Free Field Measurements

Measuring large objects during operation
Setup for mining bridge
Result
Setup for mining bridge

During the last 20 years, the environmental noise protection is gaining special prominence to improve the quality of life. It is known how difficult and resource-taking it is to measure, analyze, and find the different sound sources located in big free field areas. This problem is enlarged by the difficulty to reach the area with the equipment. In order to solve this obstacle, the Array Star 48 will be presented.

 

The study case presented revolves around a stripping shove of a strip mining excavation machine during operation, in a coal strip mining. The aim of the measurement session was to reduce the noise pollution received in a village nearby. For this purpose, finding and eliminating the loudest noise sources was essential.

Using the software NoiseImage for identification and localization, the results show that the main noise emissions were located at the powerhouse and on the jip of the excavator. The subsequent analyses allow a deeper look into the emissions at the working level of the shovels.

System Characteristics

Array Star 48

  • 48 microphones
  • 3.4 m diameter
  • Aluminum array structure 
  • Dynamic of the microphones: 
    35 dB -130 dB
  • Recommended mapping frequencies: 100 Hz - 13kHz
  • Typical measurement distance:
    7m - 500m

Data Recorder

  • 192 kHz Sampling frequency
  • 48 to 168 channels per 10 inch rack (24 channels per card)
  • Ethernet Interface > high
  • transfer rate > 80 MByte/s, network-compatible
  • Digital card with 12 extra channels for recordings of RPM, rotation angle,  reversal point, etc.
  • Integrated PC with Windows XP (embedded)

Software

  • NoiseImage

Measurement

Application Area
Acoustic analysis of large objects in free field during operation.

Measurement object
Stripping shovel of a coal strip mining.

Measurement Set-up
In order to cover the whole strip mining excavator during the first measurement, the Acoustic Camera was set up at 150 m distance from the noise source. To get a close up of the derrick jib, a second measurement was carried out, where the Acoustic Camera was set up at 100 m distance of it.

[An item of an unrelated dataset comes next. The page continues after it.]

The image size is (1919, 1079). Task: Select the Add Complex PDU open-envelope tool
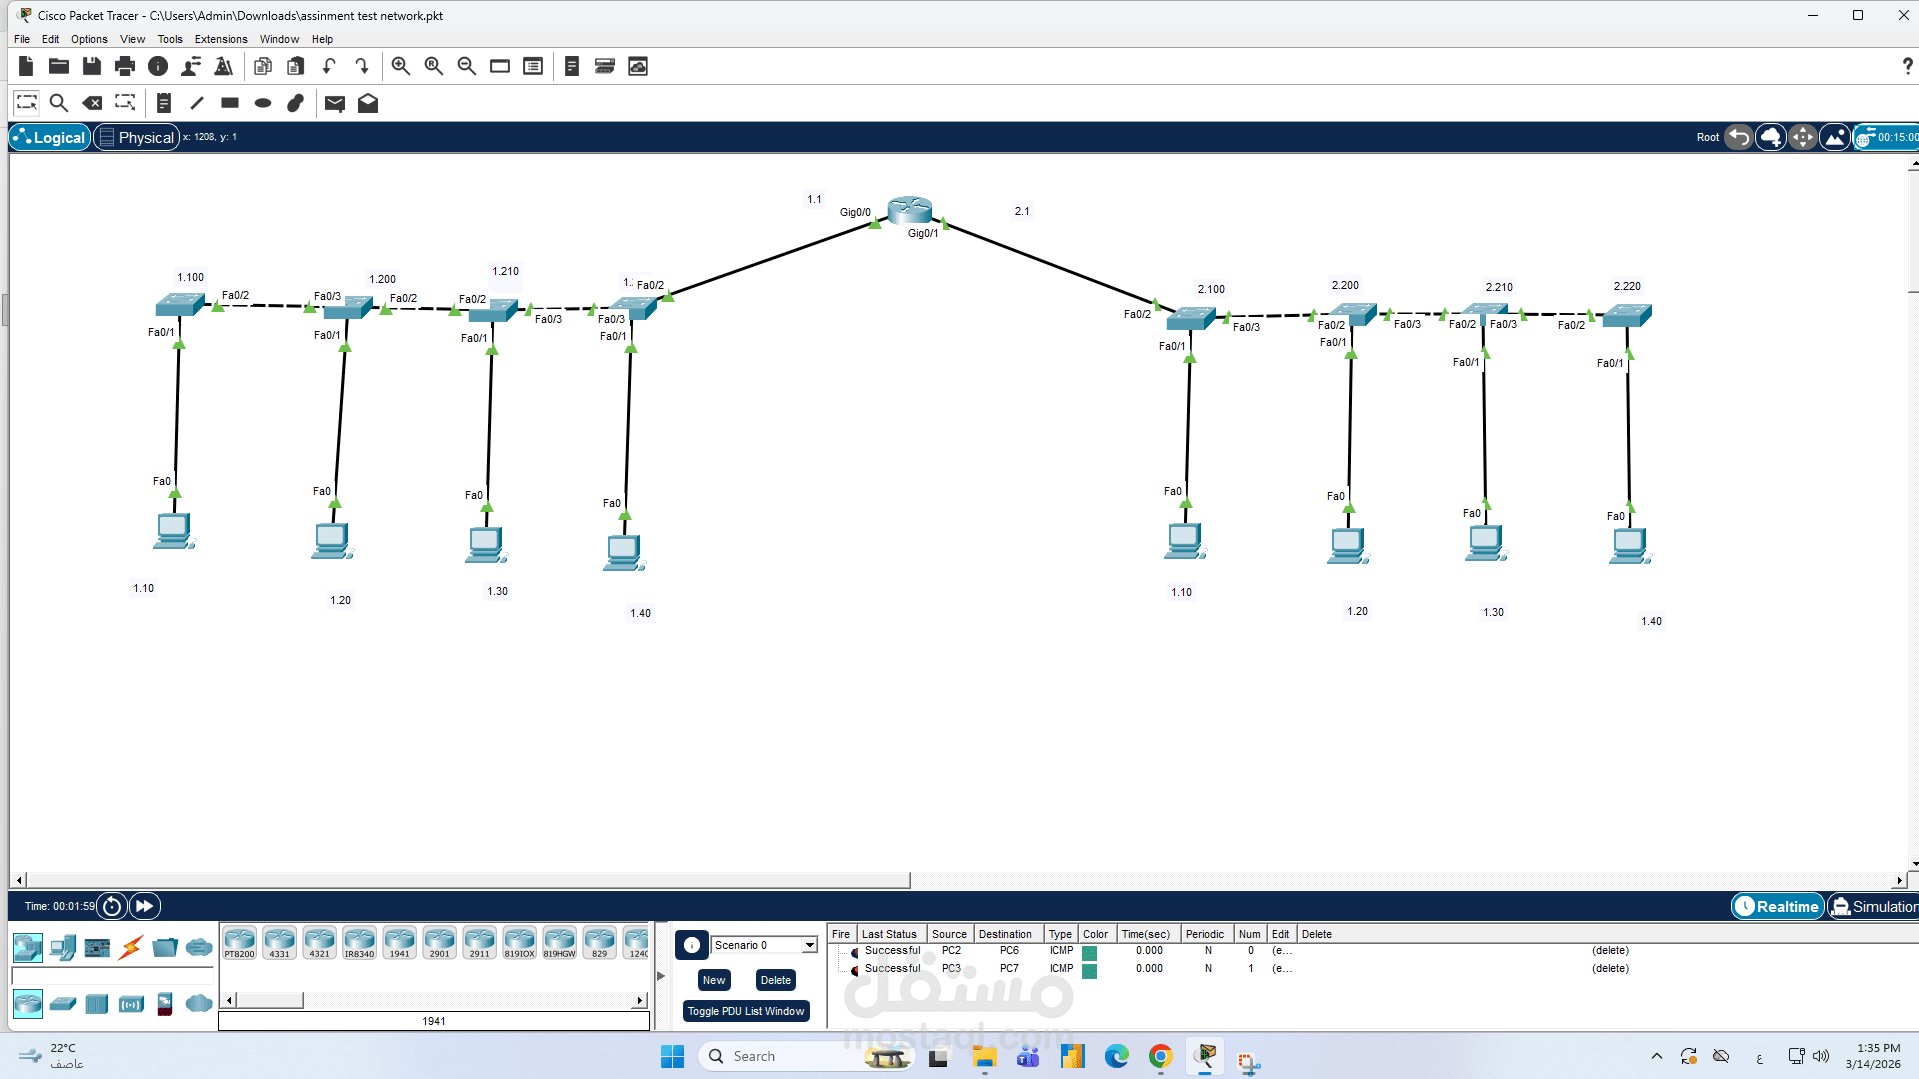point(367,103)
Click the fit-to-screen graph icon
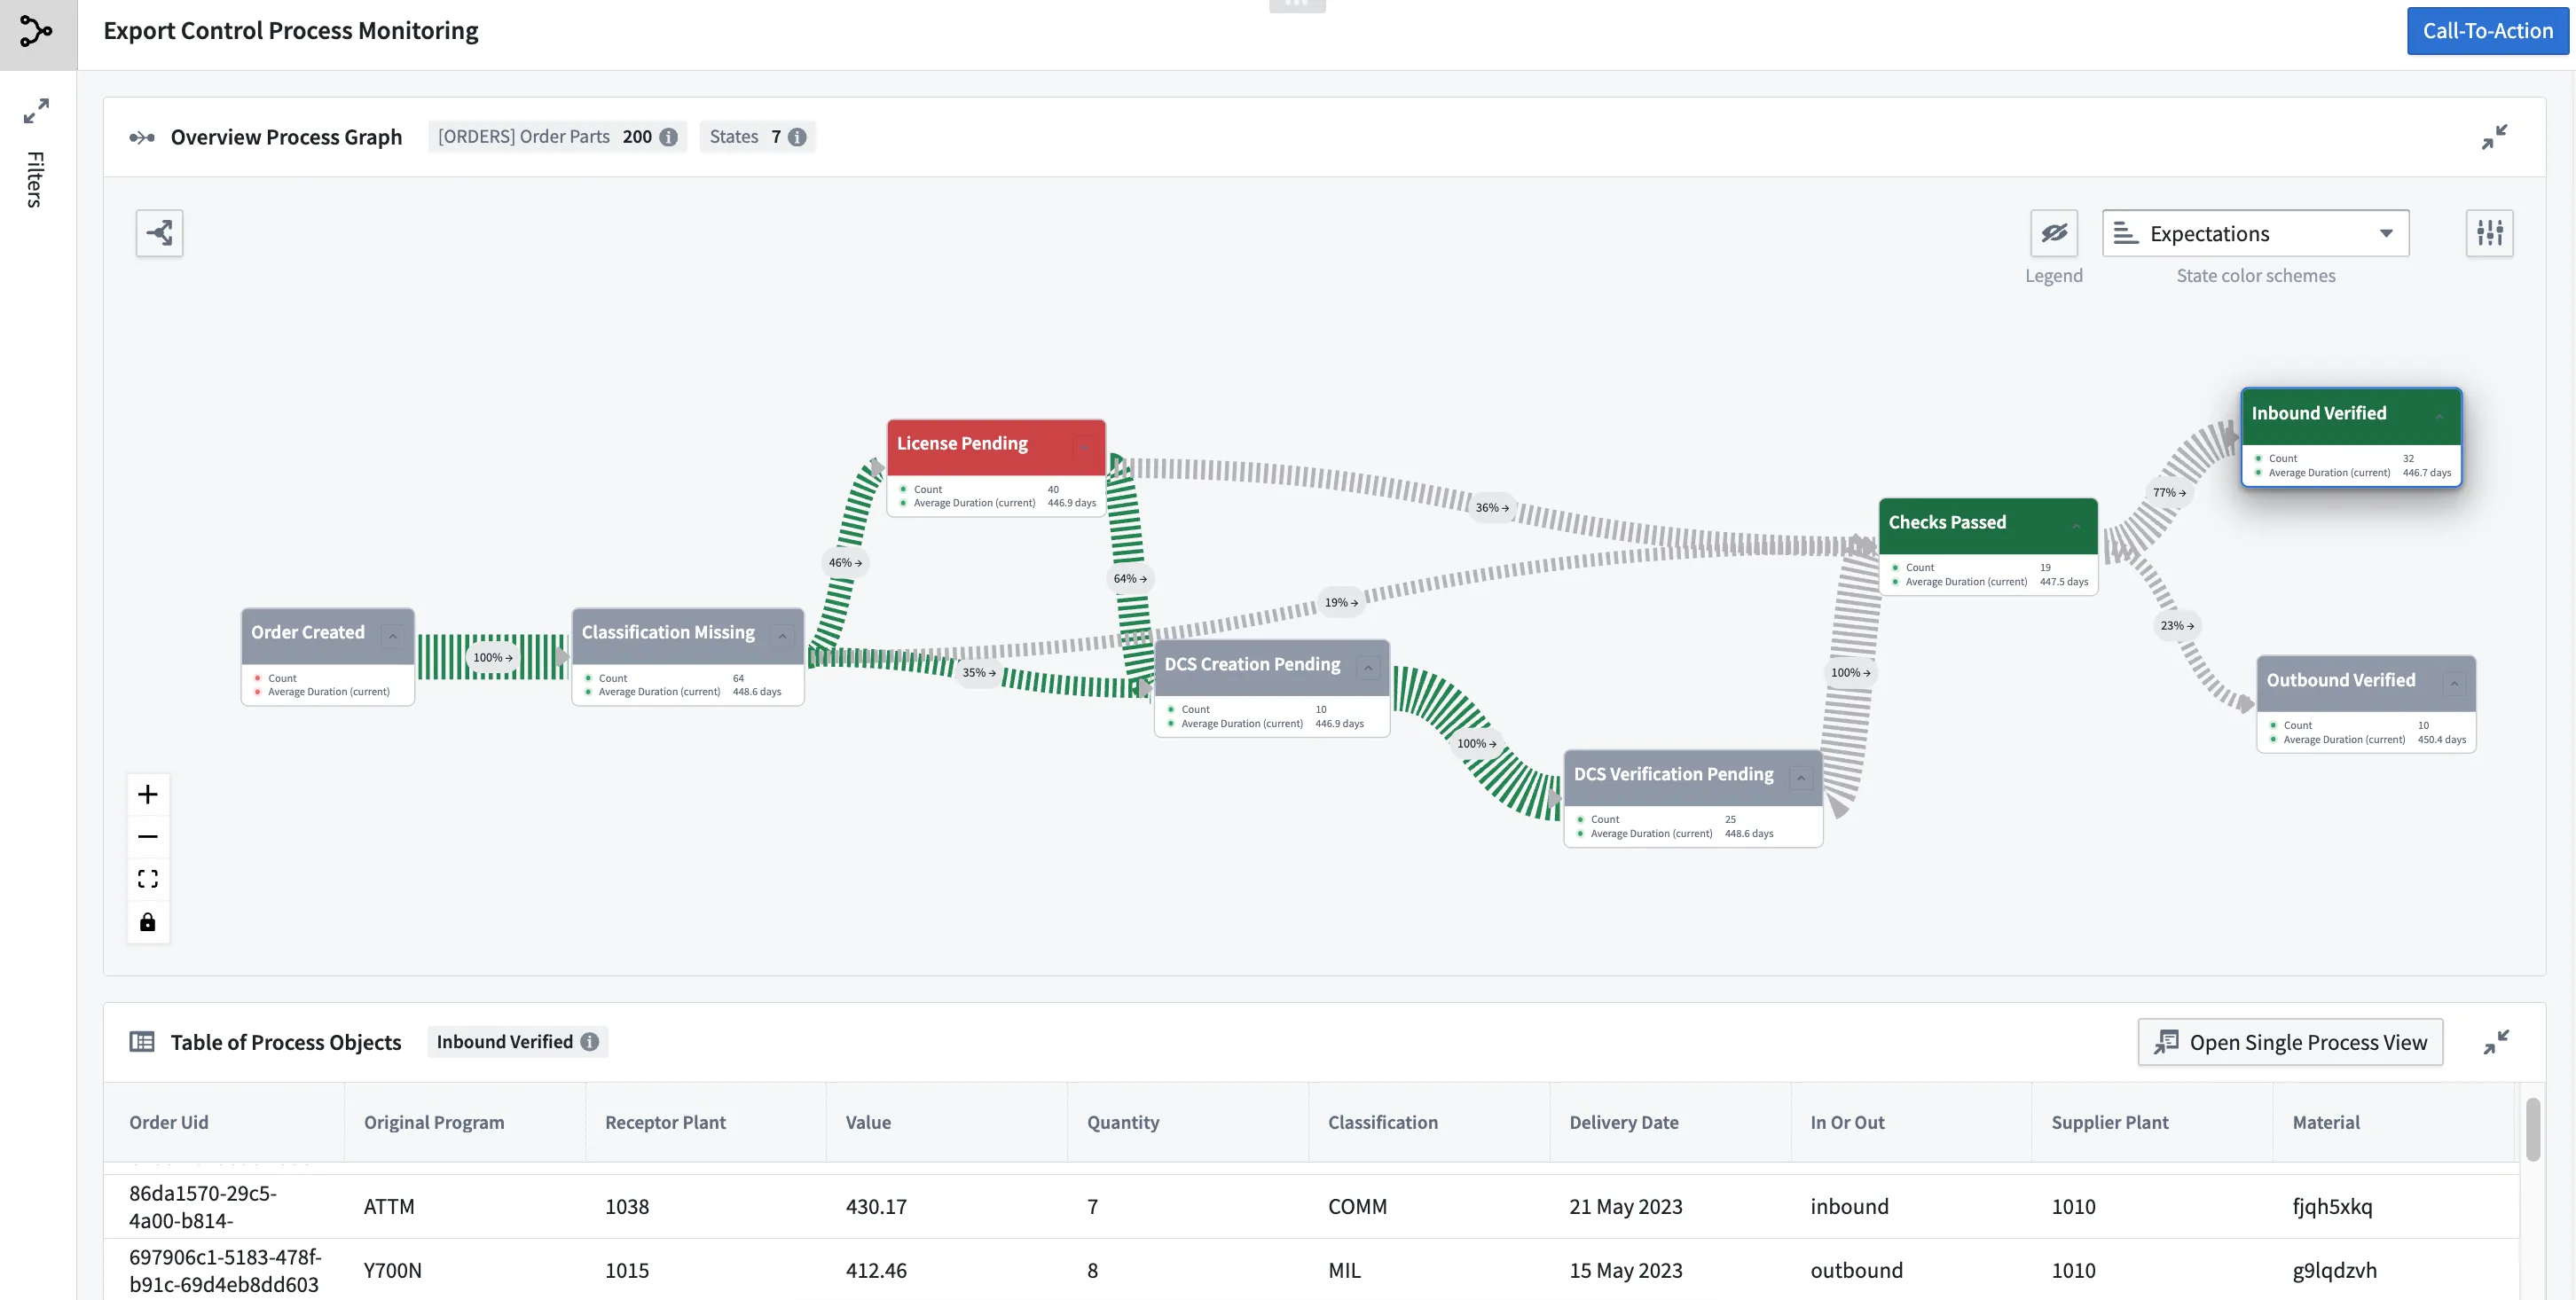 click(x=148, y=879)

For a detailed analysis of the upper-side of the jib, a third measurement was done at the bank. The whole measurement session and the main analysis were performed within 3 hours directly on the mining ground.

A high-capacity, portable battery was used as power supply offering a continuous operation of more than 4 hours.
All the data was treated with an A–weighting filter, in order to minimize the background noise created by wind and other machines nearby the strip mining.

Results

In the first measurement, the powerhouse was identified as the loudest source. The second loudest source was detected during the second measurement at the derrick jib. The measurement shows the main emissions on the redirection at the top of the jib and some reflections on the ground, which also adds to the overall noise level in the strip mining.

The third measurement, at the working level of the bank, pointed out that the broad band rattles were emitted by hits caused by the guides of the shovels while running onto the guide block right below the redirection. This phenomenon can be seen in the spectrogram. The detailed analysis of the broad band rattles are calculated from the marked areas of the spectrogram.

 The time and frequency selective filtering also allows the analysis of the squeaks emitted around 900Hz. The sources of these emissions are the shovels themselves, squeaking shortly after turning at the redirection respectively.

Conclusion

The Acoustic Camera as a self-sufficient system provides the opportunity to carry out free field measurements of large objects from several hundred meters distance without taking the complexity of the object into account. Both broad-wide and band emissions can be easily located and analyzed in time and frequency.

With the measurement results, the client can take action in order to remove the sound sources that the Acoustic Camera has located, focusing the effort to decrease the noise at the powerhouse, the guide block at the top of the jib, and the connection of the shovel and the guides.

In this case study, the Acoustic Camera has demonstrated to be the best solution to the problem, giving a fast diagnose of the problem, and an accurate and efficient analysis of the noise.